I deciphered the zih that had been carved in the dim morning light. Green. King.
Why is there a seal buried here-
I froze.
Ao looked up at me, and a faint smile pulled the corner of her lips. That familiar, taunting smile. "Do you know what you hold in your hand?"
The seal was simple, small, no where near as large and ornate as seal I had seen the tigress brandish in the courtyard. It can not be...
My hands began shaking once more. "It is... my ancestor's seal? The one that has been missing for so long?"
"It is," said Ao with a soft smile. The one she wore only when talking of Lu. "Do you know what it does?"
"It can let mu'ren assume their true forms, as the tigress did. It also controls all the seals in the kingdom. If I destroy this, all the seals that were created from it will become just useless pieces of wood."
Ao nodded. "Yes. But that is not all it does. You can create new spells with that."
My eyes widened.
"A god's seal doesn't just activate already existing spells," Ao continued. "You can create your own spells, and add them to the list of the Circle's own. You didn't know this?"
"I knew it," I stammered. "I just never thought..."
"Never thought you'd have the chance to do so?"
"No."
"Well now you do. Be careful though. New spells are dangerous. Understandably. They have never been tried before."
Ao's eyes left my face, to look out at the clouds below us.
"Why- why are you giving this to me now?" I asked, confused. I was sure Ao must hate me.
Ao's stormy eyes returned to trace over my face. "You love him don't you?" she asked me, needing my confirmation one more time. "You would do anything for him?"
I nodded nervously. "Yes."
I flinched as Ao's hand, covered in dirt, reached toward my face.
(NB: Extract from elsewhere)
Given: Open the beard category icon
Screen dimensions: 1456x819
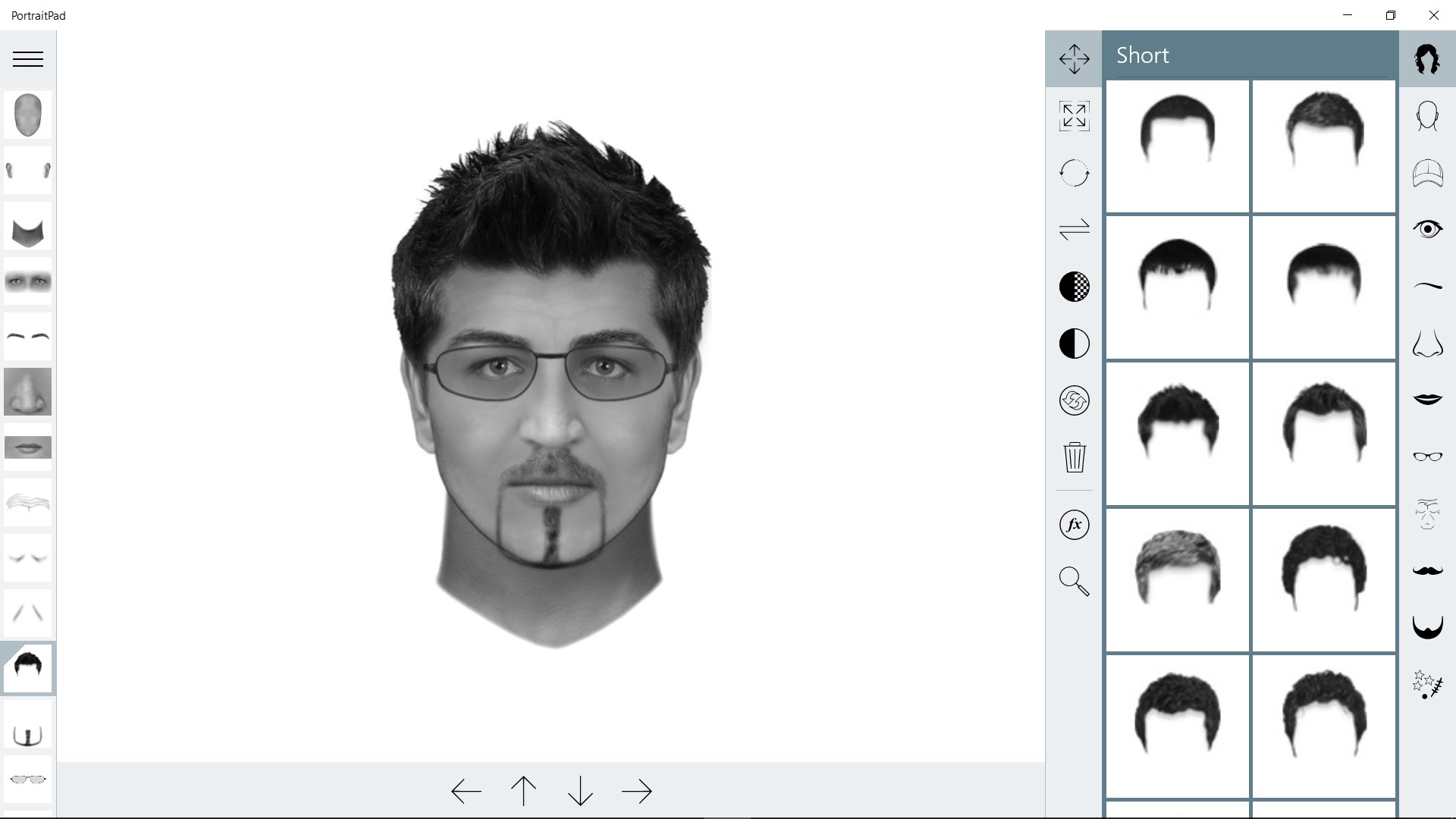Looking at the screenshot, I should click(x=1426, y=627).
But when her palm touched my cheek it was gentle.
Her thumb stroked dirt against my skin. "Oh little prince, are you sure? Choosing a road like this. Loving a man who will never love you back. Are you sure?"
I had expected anger in Ao's eyes. Instead I saw sadness. Deep and inescapable as the sea. And then Ao started to cry.
"Are you sure little prince?" she said through her tears. "It is not a kind road you have chosen. Are you sure?"
She does not hate me, I realized. I hesitated. Then I placed my hand over her own. "It was not my choice to make."
She lowered our hands, and wiped away her tears with one long sleeve, then stood. "Then come with me. There is an army of fanatics calling my name in the central regions. It would be rude not to answer."
The breeze caught at her hair, already misted wet with rain. Ao reached out a hand to me, to pull me to my feet. Behind Ao, I saw pink light flicker through the sky again, and thought of the stories my mother would tell me as a child, of thunder dragons fighting amongst the clouds. "You will fight for your love, I for my revenge. Let us drag our fate where we wish it to go."
Ao's smile was wide, and it reminded me of that morning she had met us just outside Nan'ye. I now knew what the smile hid. Who she was really. I shivered.
Ao saw. She lowered her hand, six fingers clenching to a fist."Are you afraid of me, little prince?"
"No Ao," I said quickly. "I am not afraid."
Ao laughed, and held out her hand once more. "Then come. The world is wide, and our ambitions wild. Let's see how far our wandering feet take us."
Thunder rumbled, and lightning flashed in the distance.
I put my hand in Ao's. Her six fingers closed around mine.
Ao's smile widened further, and she pulled me to my feet.
"Come little prince. We have a long way to go."